Results. The level of CRC screening reported was at 9(2.2%). Chi-square test did not establish any significant association between socio-demographic factors and the socioeconomic factors and the uptake of CRC screening observed.
Discussion: This CRC uptake is close to approximately 1% previously reported in Kenyan. This corroborates the findings of another study in the United States of America which reported that 38% of adults aged 50 years and older have never had sigmoidoscopy or colonoscopy and 79% have never had a FOBT.

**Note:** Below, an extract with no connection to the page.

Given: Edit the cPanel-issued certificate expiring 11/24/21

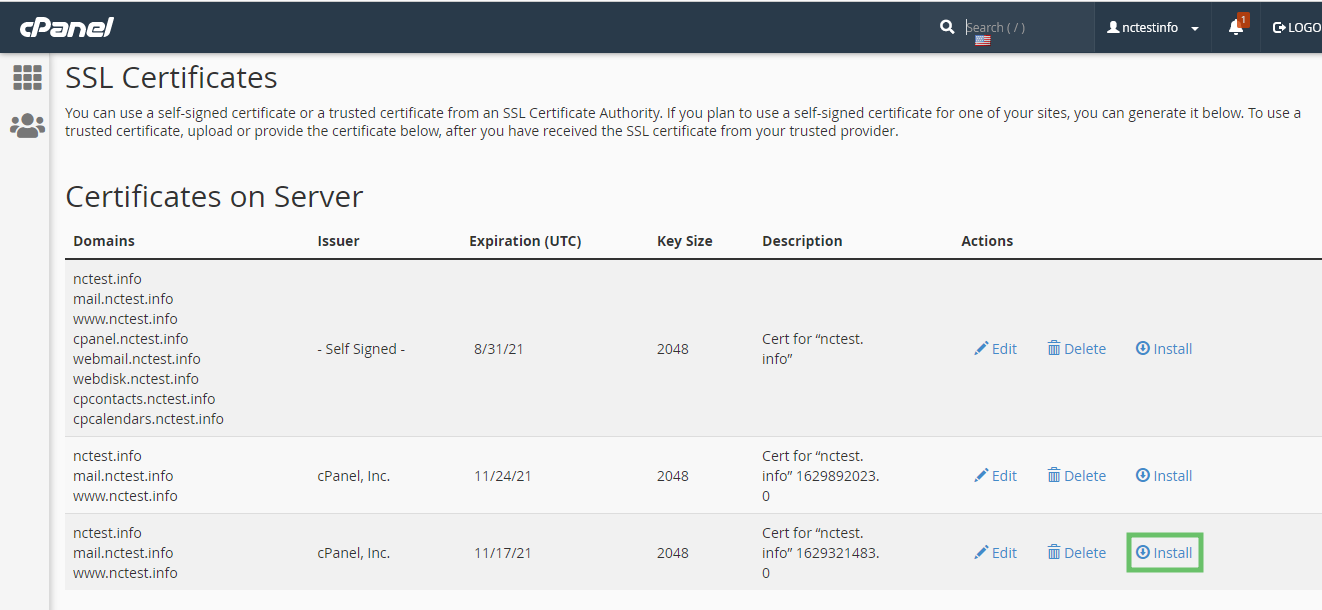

Recommendations: The study recommends a review the existing sensitization models of CRC screening
Key words: Colorectal cancer, Colorectal cancer screening Uptake, Factors Associated with Screening uptake
INTRODUCTION
Globally, colorectal cancer (CRC accounted for 6.5 % of all new cancers’ cases in both sexes having 8.3% incidences in males and 5.4% in females and also resulted 8.2% of all cancer deaths [1]. In age-standardized incidence rates, CRC accounted for 11.9% and 9.7% in males and females respectively and 10.5% incidence and 7.5%mortality rates [2]. The global burden of CRC is expected to increase by 60% to more than 2.2 million new cases and 1.1 million deaths by 2030 [3]. It is also worth noting that the prevalence rates of CRC are increasing in many other parts of the world with evidence that programmatic screening programs are achieving positive impacts of reducing the CRC burden. Several screening mechanisms are available but the optimal screening strategy still remains a debatable subject [4]. The United States is the only country in the world where incidence and mortality rates from colorectal cancer are reported to be decreasing
significantly but health disparities in CRC screening, treatment, and survival persist [3].

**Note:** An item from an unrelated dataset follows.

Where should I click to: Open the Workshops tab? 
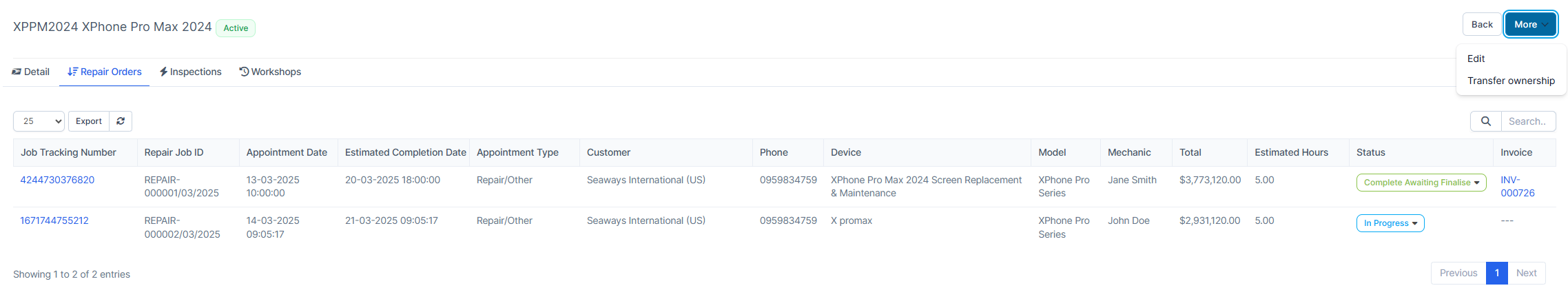(x=270, y=72)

In a study on factors influencing uptake of CRC screening services, it was revealed that awareness of CRC symptoms was associated with having ever used a CRC screening procedure (OR 6.46, CI 95% (4.28–9.74)) or up-to-date screening (OR 7.23, CI 95% (4.36–11.98) [5]. Another study reported that lack of awareness about CRC and negative attitudes is closely associated with unwillingness to participate in CRC screening [6]. In other studies, increasing the patient’s awareness using advanced visual media through local campaigns was found to be associated with higher acceptance rates for screening colonoscopies [7]. In addition, a community-focused education program was evaluated and found to be a potential prevention activity for reducing the poor adherence and was capable of making the patient an active participant in their CRC care programs [8]. Another study on African American women reported that women identifying themselves as moderately susceptible were more likely to adhere to screening than women in the high susceptibility group or those who did not know their susceptibility [9]. CRC is increasingly being diagnosed in rural health facilities in Kenya, and this is consistent with the limited reports from around SSA [10]. Findings from another study in Kenya also corroborates the position that CRC is on the rise and during the recent years it has reported a 2.7-fold increase between 1993 and 2005 in Nairobi, Kenya [11]. The increasing burden of CRC can be attributed to late presentation for screening and diagnosis as a result of low awareness of the CRC screening services [12].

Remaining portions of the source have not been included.